長年FXをやっている方であればスワップで儲けられないことを十分に知っていても、新たにFXを始める方はそのことを知らず、スワップでコツコツ稼いでいこうとして、価格差で逆に大損を被ってしまう人が後を耐えません。

それは世の中に「スワップで楽々副収入!」といった形の事を謳って、FXを勧めるブログやホームページが多いからではないでしょうか。

それを見てFXを始めようと思ったあなたに一つ忠告です。

“スワップで儲かる”は単なる呼び水です

FX業者が顧客を獲得するために、「スワップで簡単に儲かるよ〜」と宣伝して口座開設を煽ってるに過ぎないのです。

またブログなどで宣伝しているのも広告収入目的です。

「スワップで簡単に儲かる」とを謳って、ブログ経由で口座申込があれば、FX業者からブログ主に報酬が支払われる仕組みです。

私は情報収集のため、FX関連の記事を書くブログやホームページを見ているのですが、スワップを呼び水に口座開設を勧めるものも非常に多いのです。

サブプライムやリーマンショックの苦い記憶がない人をスワップ派に引きこもうとしているんですね。

“スワップで儲かる”はただの広告報酬目当

「スワップで儲けられる」としてFXを進めるブログやホームページは非常に沢山あります。

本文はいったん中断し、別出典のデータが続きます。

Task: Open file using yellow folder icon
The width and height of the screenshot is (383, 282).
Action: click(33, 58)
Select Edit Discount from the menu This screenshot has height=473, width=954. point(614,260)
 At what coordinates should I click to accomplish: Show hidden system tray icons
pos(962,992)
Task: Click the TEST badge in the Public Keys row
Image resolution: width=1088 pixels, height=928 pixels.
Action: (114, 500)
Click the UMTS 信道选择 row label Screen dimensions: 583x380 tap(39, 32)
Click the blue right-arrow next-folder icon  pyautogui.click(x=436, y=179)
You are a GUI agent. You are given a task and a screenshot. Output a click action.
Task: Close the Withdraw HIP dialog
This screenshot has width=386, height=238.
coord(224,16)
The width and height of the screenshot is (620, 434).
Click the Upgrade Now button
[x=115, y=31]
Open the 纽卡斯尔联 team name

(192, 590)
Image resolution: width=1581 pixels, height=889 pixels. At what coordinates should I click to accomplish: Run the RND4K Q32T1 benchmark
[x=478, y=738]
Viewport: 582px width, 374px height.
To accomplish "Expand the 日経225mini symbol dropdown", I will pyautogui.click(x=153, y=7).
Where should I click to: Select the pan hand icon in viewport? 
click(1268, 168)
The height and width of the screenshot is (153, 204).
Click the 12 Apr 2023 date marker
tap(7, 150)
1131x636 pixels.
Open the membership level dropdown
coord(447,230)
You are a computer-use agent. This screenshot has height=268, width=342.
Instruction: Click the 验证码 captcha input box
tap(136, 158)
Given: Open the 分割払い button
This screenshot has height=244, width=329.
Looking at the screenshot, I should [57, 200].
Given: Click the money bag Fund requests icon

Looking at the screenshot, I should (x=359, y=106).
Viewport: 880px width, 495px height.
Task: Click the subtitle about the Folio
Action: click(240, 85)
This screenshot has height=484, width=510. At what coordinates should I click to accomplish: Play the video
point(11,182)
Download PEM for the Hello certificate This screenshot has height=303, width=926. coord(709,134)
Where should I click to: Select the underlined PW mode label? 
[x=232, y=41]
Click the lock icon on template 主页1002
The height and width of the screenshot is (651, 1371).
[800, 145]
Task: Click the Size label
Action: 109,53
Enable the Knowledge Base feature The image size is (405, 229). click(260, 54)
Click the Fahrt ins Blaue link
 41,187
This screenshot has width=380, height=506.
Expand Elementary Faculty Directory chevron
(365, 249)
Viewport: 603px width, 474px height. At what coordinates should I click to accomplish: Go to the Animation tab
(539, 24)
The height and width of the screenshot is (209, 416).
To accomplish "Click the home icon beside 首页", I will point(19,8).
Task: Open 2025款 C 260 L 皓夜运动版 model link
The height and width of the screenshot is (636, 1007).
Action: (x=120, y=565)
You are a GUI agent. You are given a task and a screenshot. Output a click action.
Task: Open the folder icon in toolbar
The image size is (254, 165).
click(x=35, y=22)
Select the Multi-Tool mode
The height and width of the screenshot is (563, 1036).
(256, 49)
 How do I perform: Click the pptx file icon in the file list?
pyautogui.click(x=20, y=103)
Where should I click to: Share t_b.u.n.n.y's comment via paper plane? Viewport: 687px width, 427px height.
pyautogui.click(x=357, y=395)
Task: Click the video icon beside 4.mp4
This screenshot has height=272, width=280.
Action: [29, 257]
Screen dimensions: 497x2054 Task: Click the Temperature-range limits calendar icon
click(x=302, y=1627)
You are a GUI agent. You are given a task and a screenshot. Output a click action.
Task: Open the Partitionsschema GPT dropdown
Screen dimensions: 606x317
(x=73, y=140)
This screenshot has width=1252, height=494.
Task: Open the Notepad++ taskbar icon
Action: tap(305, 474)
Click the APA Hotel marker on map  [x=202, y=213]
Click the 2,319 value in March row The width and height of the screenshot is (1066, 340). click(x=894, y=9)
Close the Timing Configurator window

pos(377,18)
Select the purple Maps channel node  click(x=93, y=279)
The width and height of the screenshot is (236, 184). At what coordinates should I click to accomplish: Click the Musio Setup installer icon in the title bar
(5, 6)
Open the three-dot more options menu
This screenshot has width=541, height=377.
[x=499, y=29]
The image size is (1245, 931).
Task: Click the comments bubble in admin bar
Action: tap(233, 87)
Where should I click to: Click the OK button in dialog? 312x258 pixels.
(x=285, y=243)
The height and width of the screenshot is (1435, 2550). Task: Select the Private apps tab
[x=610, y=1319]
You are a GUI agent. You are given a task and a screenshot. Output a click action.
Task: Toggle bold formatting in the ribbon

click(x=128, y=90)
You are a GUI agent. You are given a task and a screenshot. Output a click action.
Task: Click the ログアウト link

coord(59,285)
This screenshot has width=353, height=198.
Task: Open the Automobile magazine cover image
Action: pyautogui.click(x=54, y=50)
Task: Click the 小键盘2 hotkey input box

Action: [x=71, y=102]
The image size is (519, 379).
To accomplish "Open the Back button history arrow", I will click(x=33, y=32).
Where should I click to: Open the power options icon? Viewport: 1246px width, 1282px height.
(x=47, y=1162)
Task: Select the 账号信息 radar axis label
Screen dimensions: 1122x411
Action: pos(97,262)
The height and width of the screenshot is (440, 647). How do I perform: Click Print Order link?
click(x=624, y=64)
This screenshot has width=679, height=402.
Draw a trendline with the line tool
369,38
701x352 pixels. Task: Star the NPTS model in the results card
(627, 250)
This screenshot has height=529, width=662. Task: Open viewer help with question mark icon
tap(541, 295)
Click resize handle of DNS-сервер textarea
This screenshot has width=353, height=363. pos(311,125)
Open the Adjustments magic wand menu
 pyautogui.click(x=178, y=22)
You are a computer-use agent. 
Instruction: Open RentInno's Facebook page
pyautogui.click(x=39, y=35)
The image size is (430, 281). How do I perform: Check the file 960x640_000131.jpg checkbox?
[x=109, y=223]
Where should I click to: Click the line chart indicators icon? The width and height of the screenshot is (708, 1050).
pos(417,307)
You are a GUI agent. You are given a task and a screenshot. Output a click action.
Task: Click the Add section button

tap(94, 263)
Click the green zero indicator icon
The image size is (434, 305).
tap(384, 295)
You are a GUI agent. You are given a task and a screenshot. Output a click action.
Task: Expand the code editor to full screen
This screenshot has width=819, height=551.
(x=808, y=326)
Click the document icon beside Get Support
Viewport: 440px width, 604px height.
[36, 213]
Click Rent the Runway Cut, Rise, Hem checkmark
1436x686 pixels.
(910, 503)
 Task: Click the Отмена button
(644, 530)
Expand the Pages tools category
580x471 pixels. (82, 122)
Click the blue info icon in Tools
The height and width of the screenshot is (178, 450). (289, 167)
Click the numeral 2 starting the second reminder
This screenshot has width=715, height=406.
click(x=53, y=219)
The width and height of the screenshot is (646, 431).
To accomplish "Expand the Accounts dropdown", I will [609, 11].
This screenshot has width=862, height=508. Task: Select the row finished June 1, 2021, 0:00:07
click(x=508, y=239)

こうしたものは口座開設によって広告報酬を得ることを目的にしたアフィリエイトサイトですのでご注意下さい。

アフィリエイトが悪い訳ではありません。

私もやっていますし(笑)

問題は、

  • 「スワップで儲けられる」と謳ってFXを勧めているブログ・ホームページの管理人はFXで実際にトレードしていない人か儲けていない人
  • スワップで儲けられないことを知っていながらアフィリエイト報酬目当てで口座開設を勧めている

ということなんです。

上にも書いてきたように長年FXトレードをやってきた方であれば、スワップでは儲からないという事を嫌というほど分かっています。

にも関わらず「楽々」「簡単」「毎日収入」というプラス面だけ強調して、マイナス面となるリスク(為替差額でポシャる、追証のリスク)をはぐらかして、「スワップで儲けよう」と謳うのはほとんど詐欺に近いものがあります。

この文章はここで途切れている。